Task directions
Copy out every line of the records below word for word, leaving out the pictures.

[Start Data for this exercise]

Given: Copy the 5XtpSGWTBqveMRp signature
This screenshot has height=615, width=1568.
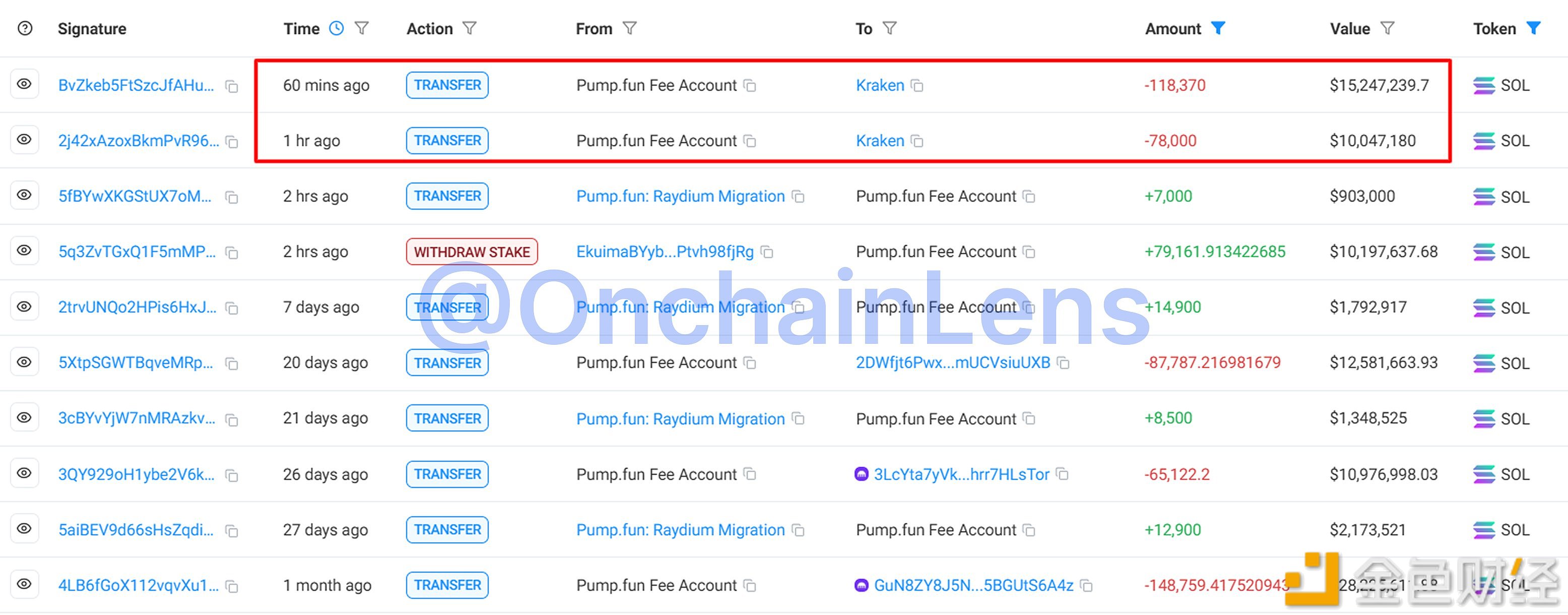Looking at the screenshot, I should 231,364.
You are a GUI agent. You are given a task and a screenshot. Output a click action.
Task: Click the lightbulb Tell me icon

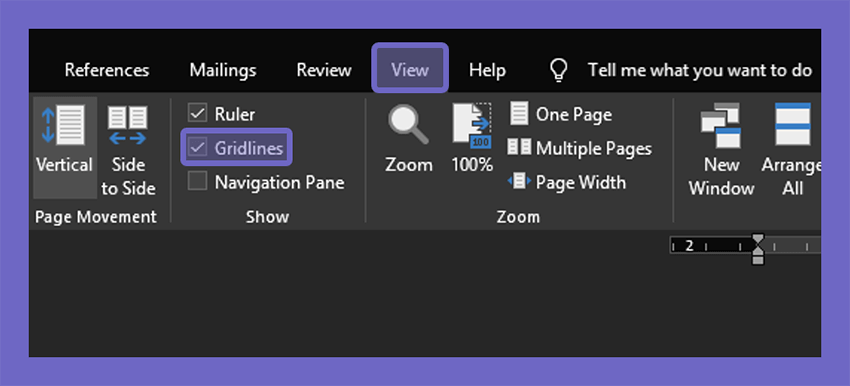pos(558,70)
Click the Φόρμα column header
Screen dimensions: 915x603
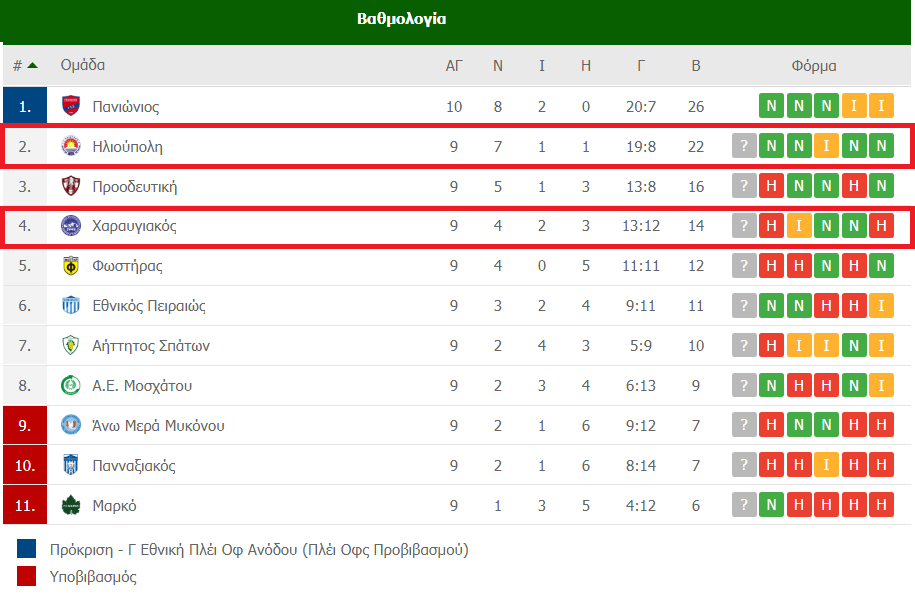click(813, 66)
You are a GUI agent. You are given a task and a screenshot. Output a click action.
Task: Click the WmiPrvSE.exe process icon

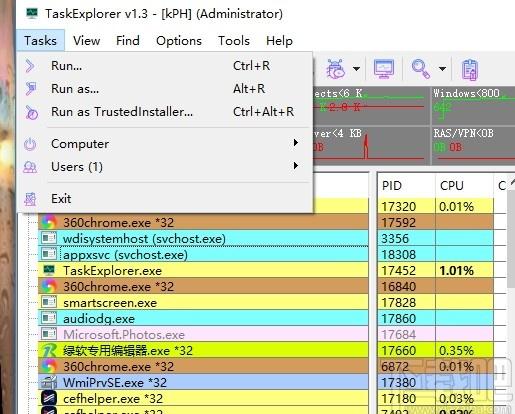point(49,382)
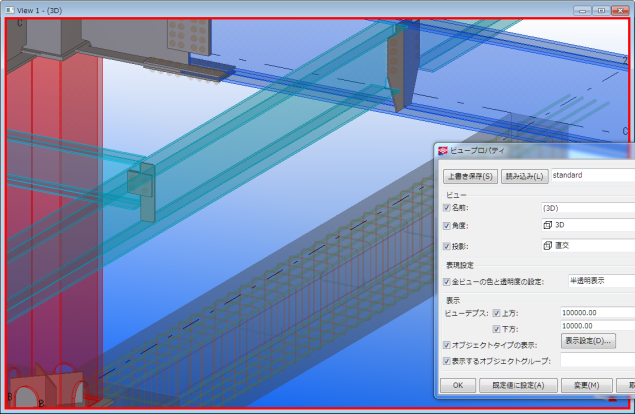
Task: Click the 直交 projection cube icon
Action: (x=547, y=245)
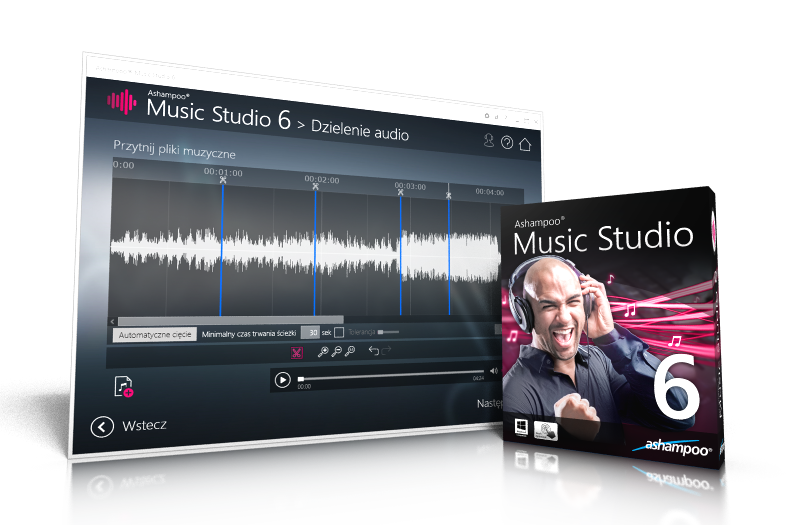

[End Data for this exercise]

Answer to the exercise
Given: Copy the 5XtpSGWTBqveMRp signature
This screenshot has height=615, width=1568.
Looking at the screenshot, I should 231,364.
You are a GUI agent. You are given a task and a screenshot. Output a click action.
Task: Click the lightbulb Tell me icon

pos(558,70)
Click the Φόρμα column header
Screen dimensions: 915x603
click(813, 66)
You are a GUI agent. You are given a task and a screenshot. Output a click action.
Task: Click the WmiPrvSE.exe process icon

point(49,382)
Task: Click the 直交 projection cube icon
Action: (x=547, y=245)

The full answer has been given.